Ida began to weep and mutter her thankfulness to the heavens. “You see! You see what a rabbi he will be! He is done with this foolishness! Oy! It is all over, Hermann. Our son is back home.”
“So leave him alone, already!” Hermann Sachar ducked back into the kitchen with a gesture that seemed to say, I knew Eli was no fool. He was certain the boy would see reason.
Eli did not tell them that this had nothing to do with what he had decided about Victoria. They would know soon enough. Why make things harder? He was angry at what Shimon and Leah had told him. Their gross misinterpretation of the Holy Scripture angered him and challenged his y
ears of education. He had pulled every book and commentary on Isaiah off the shelves of the Yeshiva. In this matter of Jesus, he would not take the word of a Jew from Vienna. A musician from Austria—what could he know?

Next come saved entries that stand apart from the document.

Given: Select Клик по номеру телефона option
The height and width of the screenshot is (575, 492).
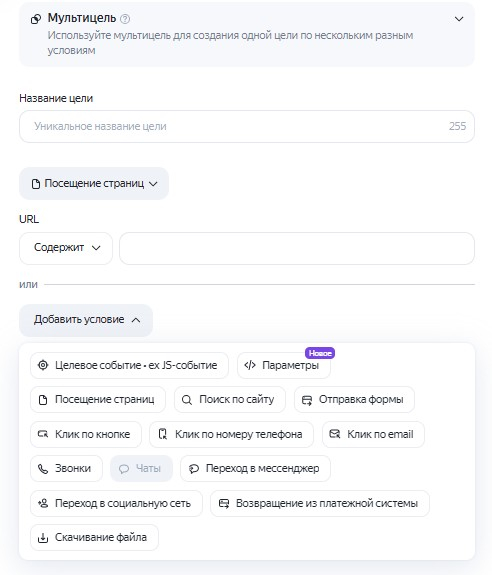Looking at the screenshot, I should [232, 434].
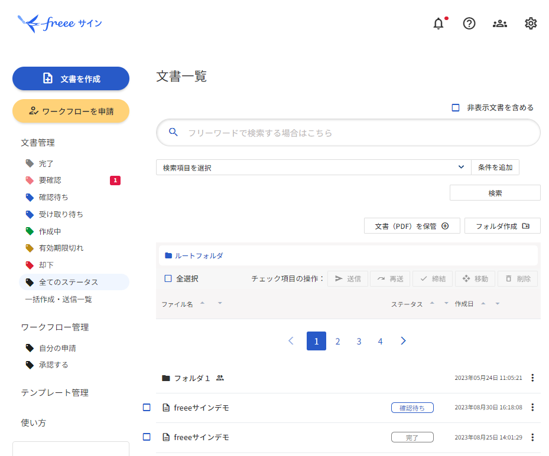Screen dimensions: 549x456
Task: Open the three-dot menu for フォルダ１
Action: pyautogui.click(x=533, y=378)
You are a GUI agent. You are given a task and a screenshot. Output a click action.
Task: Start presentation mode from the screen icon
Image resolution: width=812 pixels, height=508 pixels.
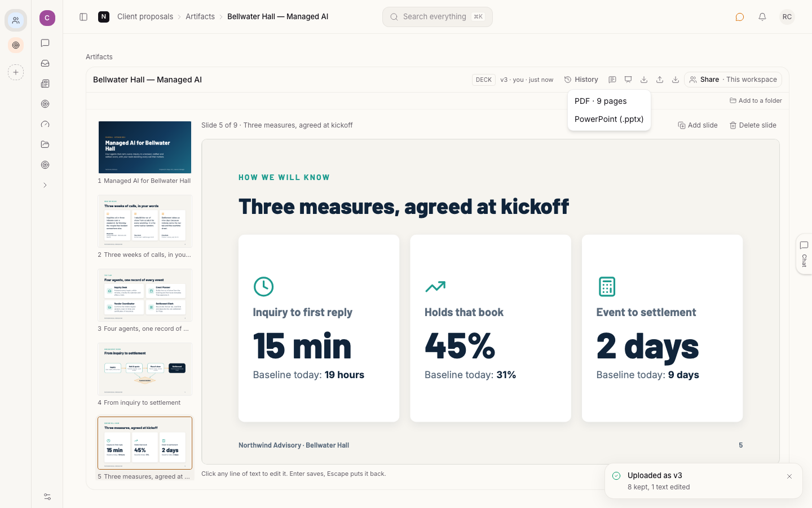pyautogui.click(x=628, y=80)
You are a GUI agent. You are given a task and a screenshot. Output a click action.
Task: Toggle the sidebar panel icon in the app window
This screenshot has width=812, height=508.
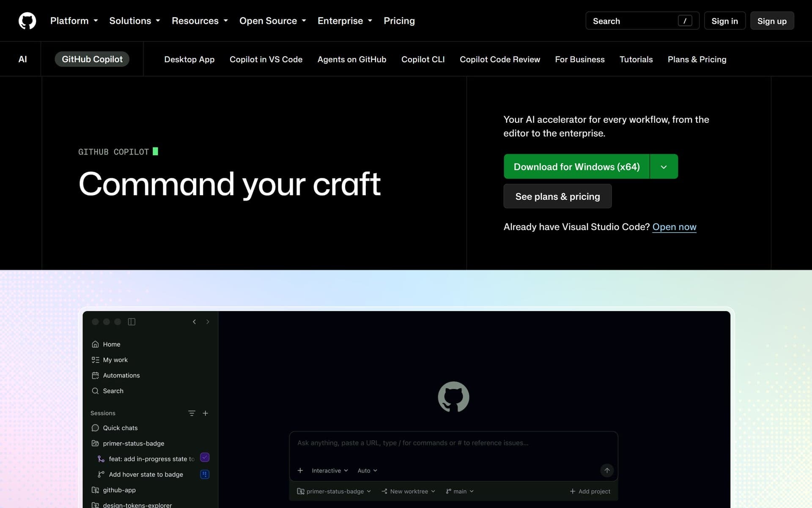132,322
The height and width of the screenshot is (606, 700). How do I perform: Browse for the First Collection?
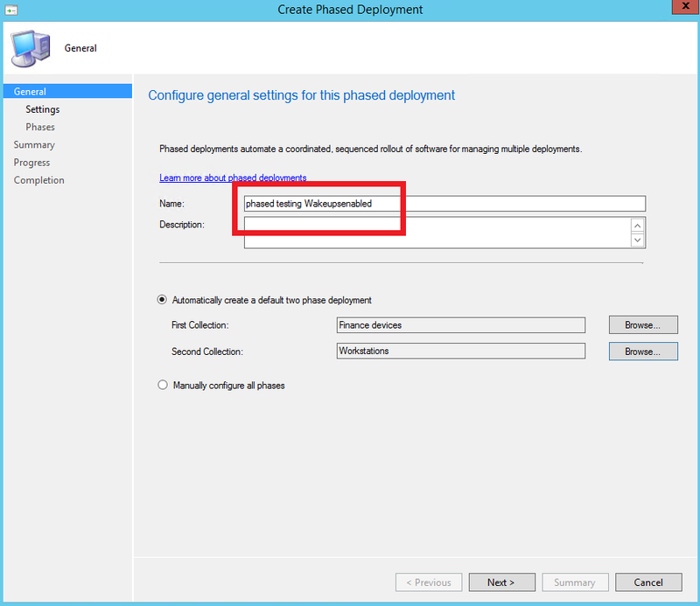pyautogui.click(x=643, y=325)
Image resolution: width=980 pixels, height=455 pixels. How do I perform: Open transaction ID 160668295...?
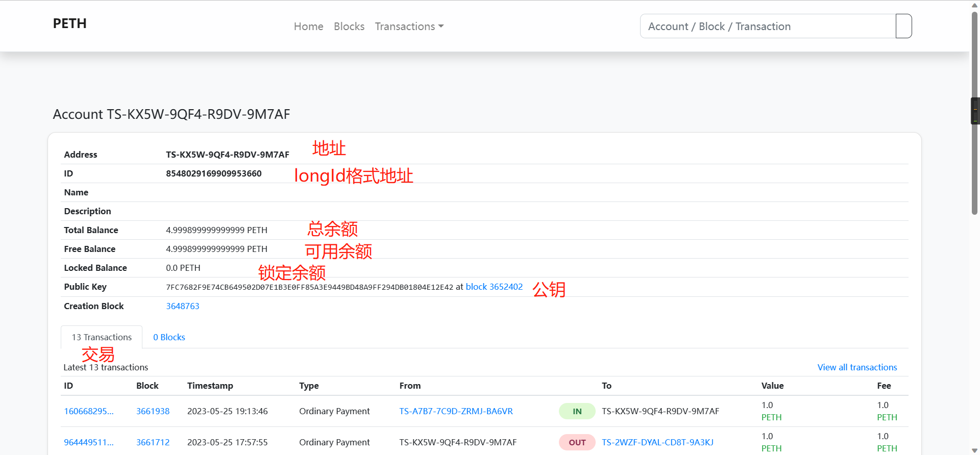tap(89, 411)
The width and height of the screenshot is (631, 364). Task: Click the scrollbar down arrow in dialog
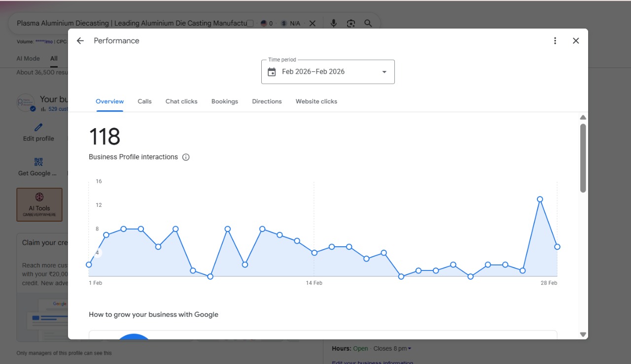pyautogui.click(x=583, y=334)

Throughout the afternoon, Eli studied the sources he spread across the floor of his bedroom. His mother brought him a food tray and left it beside his bed without a word. She did not wish to disturb the study of her son the rabbi. And he did not notice when she entered and when she left as he turned page after page of two dozen volumes.
Moshe finally broke the silence in a tone of derision. “Well, as they say in the world of the goyim, the prodigal has come home, eh?”
Eli looked up at Moshe. He had not understood the jibe. “What? Ah, Moshe. Shalom.”
The food tray was untouched. Moshe picked up half a sandwich. “Do you mind?”
“No. I was just studying.” Eli wiped his eyes. How different the world looked to him.
“So, you have made your choice.” Moshe flopped down on his bed and bit into the sandwich. “Books over true love, nu?”
Eli looked down at the yellowed pages of a commentary and then back into the smirking face of his brother. “Sometimes, Moshe, there is more passion and love in the pages of a book.” He frowned. “And all the answers are there. Truth.”
“Well, forgive me. I am from the real world, you know, where love and truth are very rare these days.” He seemed almost angry. “Where Arabs blow up Englishmen and Englishmen blow apart their promises of a Jewish homeland. And where Jews, even a Jew I thought more sensible than the rest, are afraid to love Arabs for fear of what might be said.”
Eli focused on the book. “Be quiet, Moshe,” he said wearily. “You do not know.”